§ **Aim of the task**: Print the lines that run from the line with "Select the 출고등록 toolbar icon" to the line with "The width and height of the screenshot is (650, 442).", keeping both end lines, exactly as they appear in the entries below, and nothing else.

§ **Dataset content**:

=====

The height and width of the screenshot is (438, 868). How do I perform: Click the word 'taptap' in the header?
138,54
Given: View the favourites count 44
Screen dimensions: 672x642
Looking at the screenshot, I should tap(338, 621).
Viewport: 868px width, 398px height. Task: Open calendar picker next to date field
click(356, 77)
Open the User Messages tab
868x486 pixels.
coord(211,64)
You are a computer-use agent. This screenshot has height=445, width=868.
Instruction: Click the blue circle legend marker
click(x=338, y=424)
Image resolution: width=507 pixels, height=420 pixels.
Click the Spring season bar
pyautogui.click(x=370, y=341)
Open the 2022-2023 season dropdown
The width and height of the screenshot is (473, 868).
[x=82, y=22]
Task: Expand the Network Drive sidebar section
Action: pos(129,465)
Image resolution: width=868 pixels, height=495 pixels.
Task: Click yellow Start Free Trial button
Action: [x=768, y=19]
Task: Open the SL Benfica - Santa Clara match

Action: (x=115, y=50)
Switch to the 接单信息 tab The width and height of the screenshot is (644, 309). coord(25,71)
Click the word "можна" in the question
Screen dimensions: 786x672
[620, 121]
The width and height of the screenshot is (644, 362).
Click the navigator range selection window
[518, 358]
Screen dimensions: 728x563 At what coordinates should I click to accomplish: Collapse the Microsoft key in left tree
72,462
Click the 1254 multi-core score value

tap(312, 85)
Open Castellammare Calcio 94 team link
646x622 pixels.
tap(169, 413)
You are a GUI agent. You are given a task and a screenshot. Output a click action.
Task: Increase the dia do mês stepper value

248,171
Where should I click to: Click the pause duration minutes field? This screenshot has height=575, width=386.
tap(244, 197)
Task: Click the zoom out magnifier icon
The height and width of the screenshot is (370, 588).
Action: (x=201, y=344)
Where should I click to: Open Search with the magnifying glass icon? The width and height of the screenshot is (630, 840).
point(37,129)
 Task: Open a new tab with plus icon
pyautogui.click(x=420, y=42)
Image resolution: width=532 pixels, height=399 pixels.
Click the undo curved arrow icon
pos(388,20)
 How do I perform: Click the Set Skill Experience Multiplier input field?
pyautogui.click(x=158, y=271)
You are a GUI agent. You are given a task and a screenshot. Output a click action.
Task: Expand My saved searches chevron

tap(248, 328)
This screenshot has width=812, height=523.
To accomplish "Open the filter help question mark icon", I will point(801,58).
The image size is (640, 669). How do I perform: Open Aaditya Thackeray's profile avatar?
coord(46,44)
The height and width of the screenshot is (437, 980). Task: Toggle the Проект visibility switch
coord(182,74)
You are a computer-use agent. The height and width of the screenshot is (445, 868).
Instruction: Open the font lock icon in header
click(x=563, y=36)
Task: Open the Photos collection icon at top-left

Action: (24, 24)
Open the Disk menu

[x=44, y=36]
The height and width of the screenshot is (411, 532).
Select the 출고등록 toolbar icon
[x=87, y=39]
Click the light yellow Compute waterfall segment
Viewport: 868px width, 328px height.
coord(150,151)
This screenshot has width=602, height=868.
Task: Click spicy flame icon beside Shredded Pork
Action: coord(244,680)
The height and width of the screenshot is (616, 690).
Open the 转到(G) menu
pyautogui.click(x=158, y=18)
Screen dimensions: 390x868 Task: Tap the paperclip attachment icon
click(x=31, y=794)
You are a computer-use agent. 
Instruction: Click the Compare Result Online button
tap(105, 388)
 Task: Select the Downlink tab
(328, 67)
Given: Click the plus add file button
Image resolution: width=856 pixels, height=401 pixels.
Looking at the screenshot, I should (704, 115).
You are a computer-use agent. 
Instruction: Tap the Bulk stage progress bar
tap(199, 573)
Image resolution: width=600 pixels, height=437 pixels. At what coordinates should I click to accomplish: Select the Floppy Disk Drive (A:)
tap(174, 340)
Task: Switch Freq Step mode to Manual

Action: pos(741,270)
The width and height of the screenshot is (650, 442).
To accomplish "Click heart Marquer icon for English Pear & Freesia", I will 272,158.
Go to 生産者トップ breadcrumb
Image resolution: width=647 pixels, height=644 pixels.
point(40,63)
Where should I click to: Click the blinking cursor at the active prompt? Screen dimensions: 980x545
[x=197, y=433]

=====

§ **Answer box**:
Select the 출고등록 toolbar icon
[x=87, y=39]
Click the light yellow Compute waterfall segment
Viewport: 868px width, 328px height.
coord(150,151)
This screenshot has width=602, height=868.
Task: Click spicy flame icon beside Shredded Pork
Action: coord(244,680)
The height and width of the screenshot is (616, 690).
Open the 转到(G) menu
pyautogui.click(x=158, y=18)
Screen dimensions: 390x868 Task: Tap the paperclip attachment icon
click(x=31, y=794)
You are a computer-use agent. 
Instruction: Click the Compare Result Online button
tap(105, 388)
 Task: Select the Downlink tab
(328, 67)
Given: Click the plus add file button
Image resolution: width=856 pixels, height=401 pixels.
Looking at the screenshot, I should (704, 115).
You are a computer-use agent. 
Instruction: Tap the Bulk stage progress bar
tap(199, 573)
Image resolution: width=600 pixels, height=437 pixels. At what coordinates should I click to accomplish: Select the Floppy Disk Drive (A:)
tap(174, 340)
Task: Switch Freq Step mode to Manual

Action: pos(741,270)
The width and height of the screenshot is (650, 442).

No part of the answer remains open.